Os bancos e as histórias dos pajés
Certa feita, na aldeia dos Kamayurá, eu fui chamado para uma reunião de pajés, no centro da aldeia Ipavu, no Alto Xingu. Ali presente, Takumã Kamayurá deu início à conversa me passando um pequeno banquinho, usado pelos pajés, e um petum aceso para que eu também fumasse com eles. As conversas com estes homens aconteciam em meio a muito silêncio. Um falava, os demais ouviam com atenção. Esperando também pela vez de se manifestar. Iluminados por uma pequena fogueira, aquele clima me transportou para um mundo distante, encantado, cercado pela escuridão da noite.
Contavam para mim que apenas os pajés tinham a permissão para conversar com os animais.

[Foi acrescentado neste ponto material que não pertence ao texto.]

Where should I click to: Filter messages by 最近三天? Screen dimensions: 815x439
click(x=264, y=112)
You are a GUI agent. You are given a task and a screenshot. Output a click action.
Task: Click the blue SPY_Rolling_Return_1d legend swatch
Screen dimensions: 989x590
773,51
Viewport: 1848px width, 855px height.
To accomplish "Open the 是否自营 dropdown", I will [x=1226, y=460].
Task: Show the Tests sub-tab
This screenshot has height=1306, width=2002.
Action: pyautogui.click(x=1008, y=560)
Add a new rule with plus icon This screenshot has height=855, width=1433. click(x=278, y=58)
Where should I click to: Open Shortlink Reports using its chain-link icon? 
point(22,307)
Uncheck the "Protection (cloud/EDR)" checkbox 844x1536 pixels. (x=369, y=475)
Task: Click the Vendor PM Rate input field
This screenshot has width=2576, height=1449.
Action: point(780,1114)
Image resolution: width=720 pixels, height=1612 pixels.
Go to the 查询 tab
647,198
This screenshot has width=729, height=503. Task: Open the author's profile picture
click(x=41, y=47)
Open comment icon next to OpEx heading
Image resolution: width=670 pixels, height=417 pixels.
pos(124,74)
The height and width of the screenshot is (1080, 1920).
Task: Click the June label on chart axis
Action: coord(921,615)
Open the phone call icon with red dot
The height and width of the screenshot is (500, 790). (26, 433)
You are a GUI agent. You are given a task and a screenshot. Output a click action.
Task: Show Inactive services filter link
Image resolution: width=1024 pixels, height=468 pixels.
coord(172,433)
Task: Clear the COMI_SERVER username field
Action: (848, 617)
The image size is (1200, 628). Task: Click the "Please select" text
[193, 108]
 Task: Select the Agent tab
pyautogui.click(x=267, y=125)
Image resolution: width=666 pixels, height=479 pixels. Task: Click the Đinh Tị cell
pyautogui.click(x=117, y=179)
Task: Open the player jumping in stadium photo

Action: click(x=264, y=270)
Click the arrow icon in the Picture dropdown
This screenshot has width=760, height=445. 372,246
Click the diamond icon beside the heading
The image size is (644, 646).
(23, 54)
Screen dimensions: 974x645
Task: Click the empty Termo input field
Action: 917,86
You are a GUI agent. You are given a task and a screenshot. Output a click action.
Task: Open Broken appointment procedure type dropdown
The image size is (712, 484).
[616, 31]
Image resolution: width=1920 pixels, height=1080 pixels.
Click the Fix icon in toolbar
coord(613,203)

Em algumas noites como aquela, os bichos se reuniam em uma clareira e ali, na presença dos mamaés (espíritos), retiravam suas roupas de animais e se sentavam em seus pequenos bancos em uma roda, como aquela em que eu me encontrava. E então, só então, podiam conversar sobre os segredos ancestrais que eram repassados para a cura dos seres e de toda a gente da aldeia.
Num dado momento, eu indaguei a Takumã se, naquele instante, eu estava conversando com as pessoas da aldeia ou se estava na clareira conversando com os animais que ali já tinham tirado suas vestimentas. O velho pajé sorriu e disse: “Você entende a gente e também as coisas daqui, e nós estamos muito felizes que tenha chegado para ficar! ”
Naquela hora se fez um longo silêncio e fiquei pensando nos dizeres do velho e tentando entender o significado de suas palavras. O petum acabou. Todos recolheram seus banquinhos e cada um se dirigiu para sua casa para dormir. Na manhã seguinte, ao me levantar, peguei o pequeno banco de pajé e fui devolver a Takumã. Este recusou com um aceno e disse que aquele era meu e apenas eu poderia me sentar nele, e que o guardasse comigo.
Ali eu começava a entender as sutilezas de minha vida junto aos povos originários e a importância de registrar a vida dessa gente que tanto admiro.